We were in a sculptor’s atelier. There were armatures of various kinds, buckets of clay, pieces of marble of various sizes. In neat racks on the wall were the tools a sculptor uses—mauls, chisels, those sorts of things. Jean-Claude gestured me to a seat. He sat down himself.

“Well, ’Ob,” he said, a twisted smile on his narrow face, “it’s been a long time.”

Jean-Claude’s suit was a blue and white pinstripe with sharp Italian lines rather than your natural-shoulder American look. His small, carefully trimmed black moustache might have tipped you off, too. It was quite unlike the big hairy macho soupstrainers that many Americans favor in emulation of their favorite pro football linebackers. Jean-Claude was unmacho in appearance, and yet you didn’t feel he was a negligible man.

We talked for a while of old times and new. Jean-Claude had just flown in from Cairo, where a deal involving small amounts of resinous substance had fallen through. Things weren’t going too well for him. His life had fallen apart in Biarritz last month, when he had broken up with Suzie. He had walked out on her in a fit of pique, before he had taken the precaution of finding someone else to live with.

I noticed the small black ribbon in his boutonniere and enquired about it. It was for his Uncle Gasparé, who had been fished out of the Seine last week at the foot of the Pont Alexandre. Gasparé had been wearing a long, black overcoat with a mink collar. His hands had been tied in front of him and there had been a bullet hole in the back of his skull. Gangster slayings in Paris tend to have a certain panache.

Your French criminal is the most style-conscious in the world. Parisian underworld chic is modelled on the novels of Whit Burnett and James M. Cain. A lot of the clothing is copied direct from what Edward G. Robinson wore in his 1930s movies. Every self-respecting hood in Montmartre or Belleville dresses up; when you get to be a
capo mafioso
, or whatever its Corsican equivalent is, style becomes really important. Rumor was that Uncle Gasparé had been overstepping himself.
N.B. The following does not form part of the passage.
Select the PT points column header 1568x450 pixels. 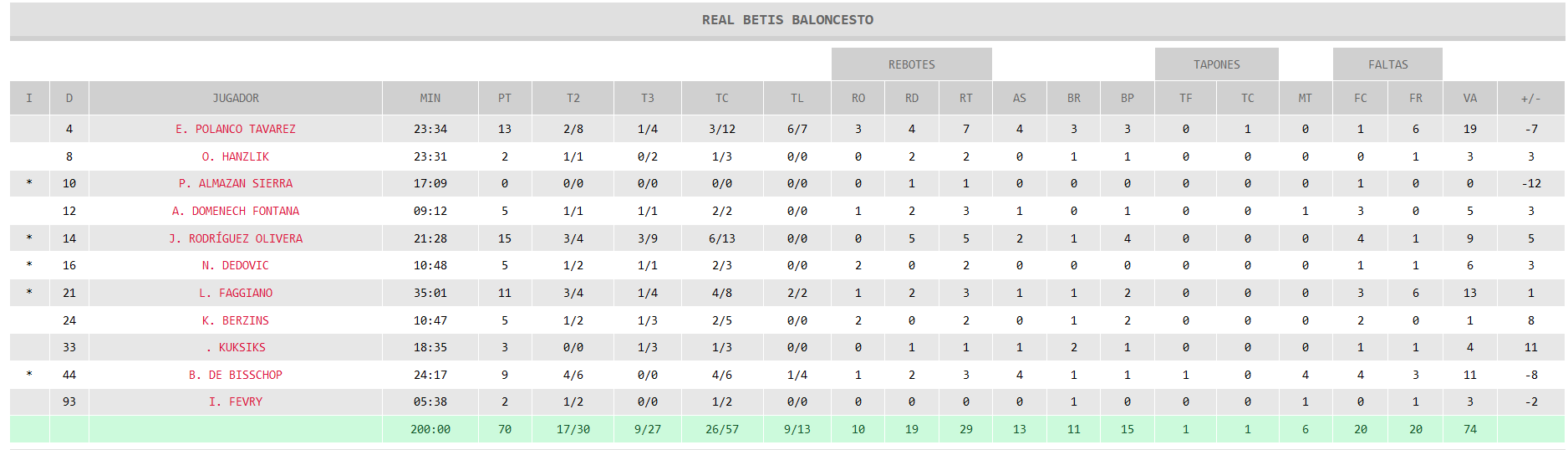coord(505,98)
Jean-Claude was about five feet nine, weighing around a hundred and twenty pounds, had frizzy black hair and a hairline moustache. He was your typical French-Spanish-Italian sort of man, obviously nervous and high-strung, doubtless intelligent in an esoteric sort of way and filled with many little foibles incomprehensible to the straight-thinking citizens of North America excluding Mexico.
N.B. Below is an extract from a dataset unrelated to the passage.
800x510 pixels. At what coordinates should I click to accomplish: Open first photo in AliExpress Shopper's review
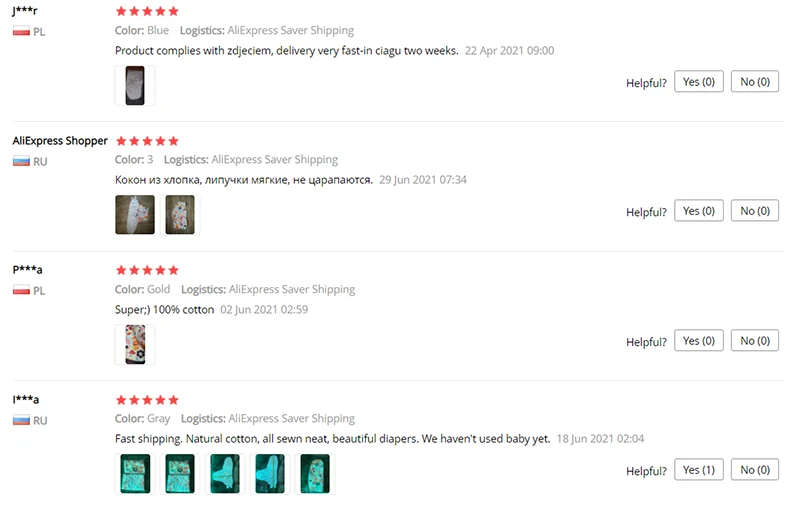pyautogui.click(x=135, y=215)
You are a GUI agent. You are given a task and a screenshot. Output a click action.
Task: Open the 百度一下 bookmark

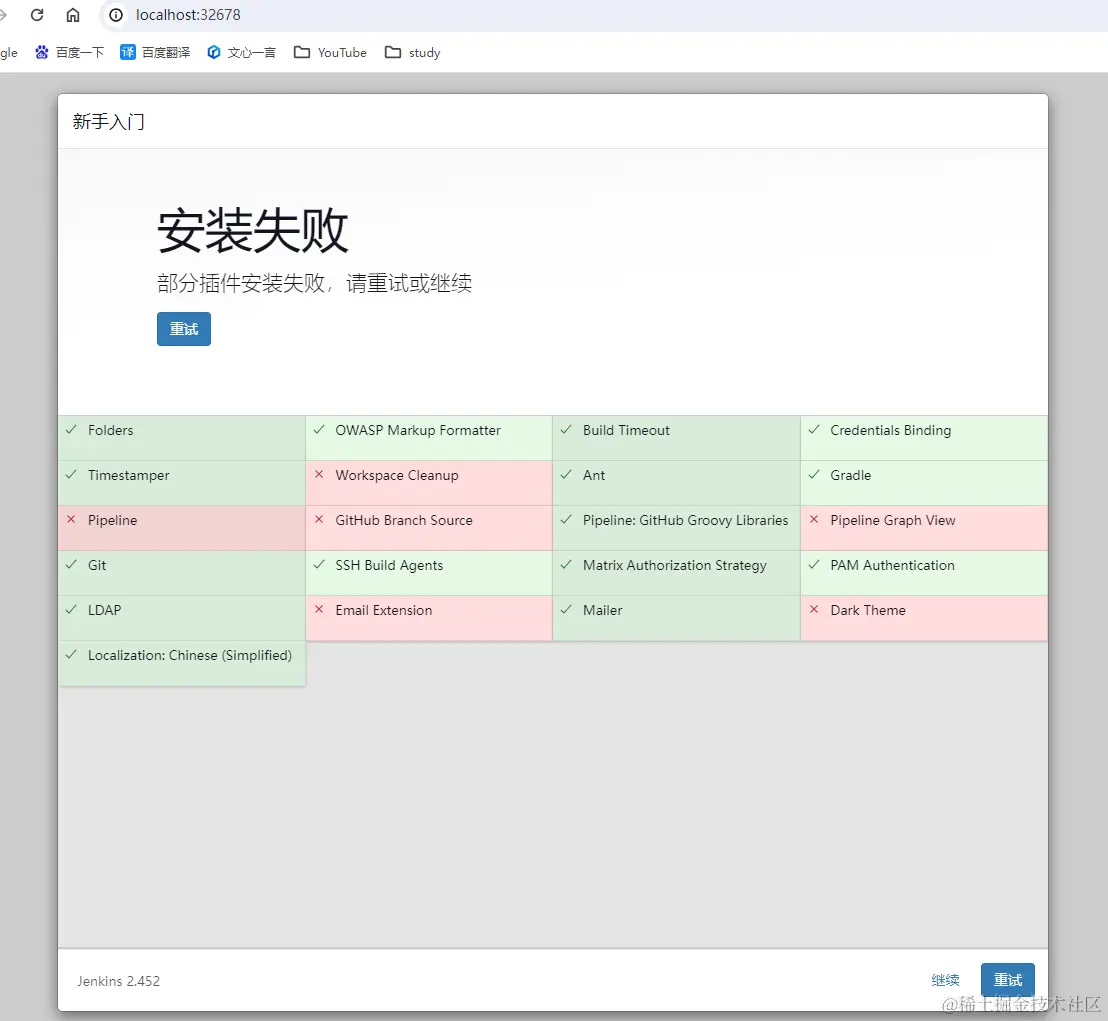pyautogui.click(x=69, y=52)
“ ’Ob,” Jean-Claude said at last, “what in the hell are you doing back in Europe?”

“Why shouldn’t I be back? I’ve got nothing to be ashamed of.”
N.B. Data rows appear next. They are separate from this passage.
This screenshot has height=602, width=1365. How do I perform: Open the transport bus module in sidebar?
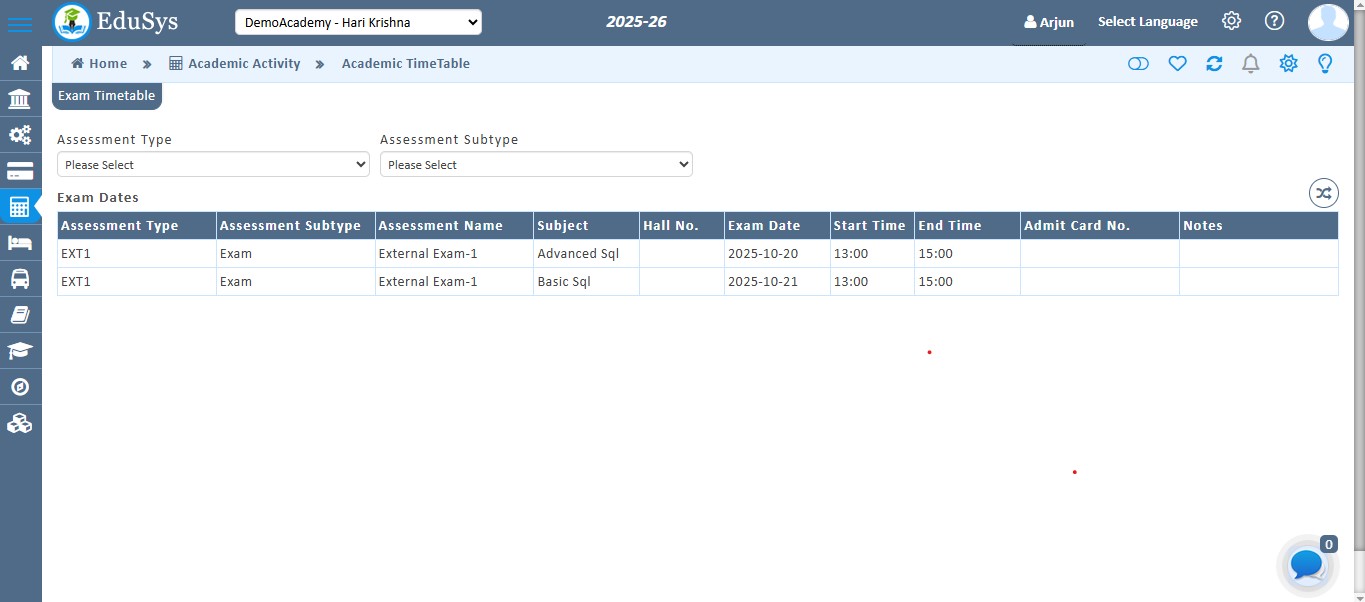(x=20, y=279)
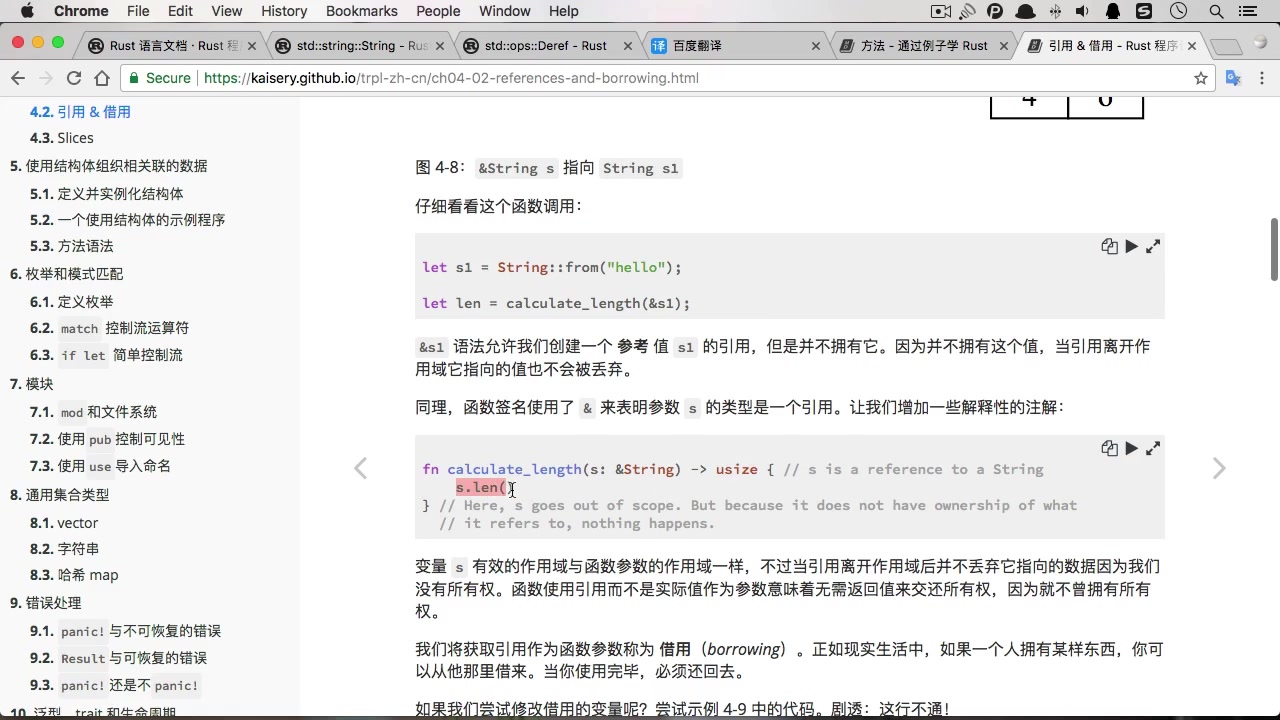Copy code from the first code snippet

click(x=1109, y=246)
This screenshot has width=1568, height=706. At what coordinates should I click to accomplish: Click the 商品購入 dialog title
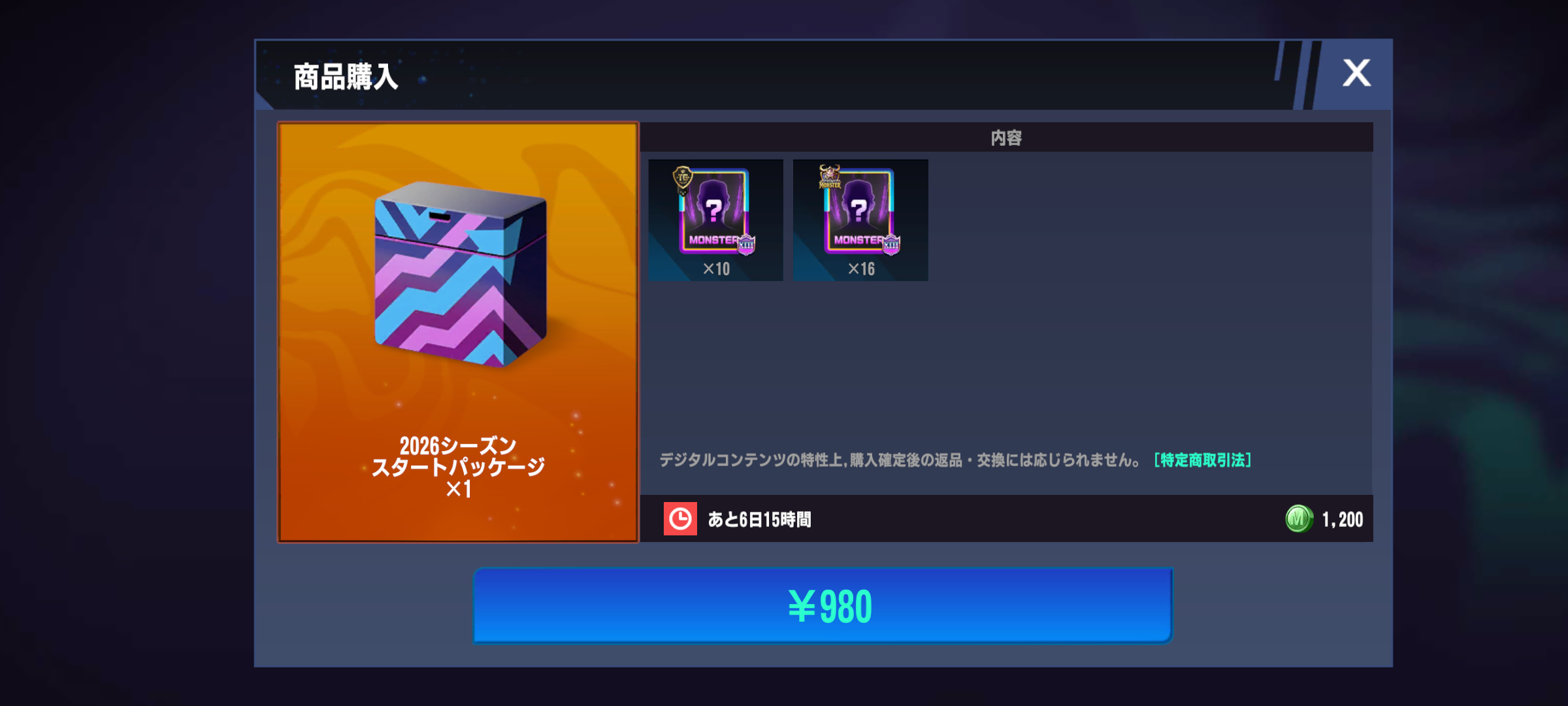346,77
“You sold us out in Turkey, ’Ob. I’ve been waiting a long time to repay you for that.”

“Like hell I did,” I told him. “I saw Jarosik at the airport that day and I turned around and walked out. There was no way I could warn you or Nigel.”

“The way I’ve heard it, you set us up. You sold us out to Jarosik and the Turks.”

“That simply isn’t true. When I got back to Paris, I did everything I could. I hired lawyers, arranged bribes—”

“Big deal,” Jean-Claude said, twisting his lips into a characteristic sneer. “How much did the Turks pay you?”

“If I had done all that,” I said, “why would I be here now? I didn’t resist coming to see you. You can ask Etiènne.”

Etiènne nodded in agreement. “We took a taxi here and there was zis dog—”

Jean-Claude silenced him with a gesture. “How the hell should I know why you’re here now? Maybe you’ve gone even crazier than usual.”